第15話 街へ
翌日、私はコンコッドとエルシアを連れて城下町に来ていた。
生まれて初めての屋敷の外ということで、私もシェラローズも最高潮に興奮しており、建ち並ぶ様々な店を右に左にと交互に眺めている。
きっとこの時の私は、目がキラキラと輝いていたのだろう。
コンコッドとエルシアの視線は、いつも以上に優しかった。
「……でも、あの旦那様がよく許可を出しましたね」
「それには私もびっくりしました。お嬢様には甘々ですが、危険な場所には絶対に行かせないと言っていましたから。……今回も、どうせ突っぱねられるだけだと思っていたのに」
コンコッドが意外そうに呟き、エルシアが同意する。
二人して、私が父親から許可を得たことに驚いている様子だった。
「一体、なんとお願いしたのです?」
コンコッドからしたら、本当に予想外のことだったのだろう。興味本位で問いかける彼に、私は薄い微笑みを返す。

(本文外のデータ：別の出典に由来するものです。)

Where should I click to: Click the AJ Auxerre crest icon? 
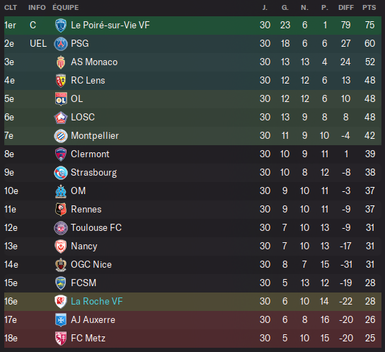pyautogui.click(x=61, y=320)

「ただちょっと……お話をしただけよ。詳しく聞きたい?」
「…………いえ、遠慮します」
コンコッドは口元をヒクつかせながら、それを断った。
何を想像したのか彼の表情はどこか青くなっていて、屋敷の方を眺めながら「妙に落ち込んでいたのは、このせいだったか」と小さく呟いた。
「そ、それで、教科書はどこで買うのですか?」
そんな様子を見て、エルシアも聞くのが怖くなったのだろう。
変な雰囲気を終わらせるための急な話題転換だと思ったが、彼女の勇気に免じてここは話に乗っておく。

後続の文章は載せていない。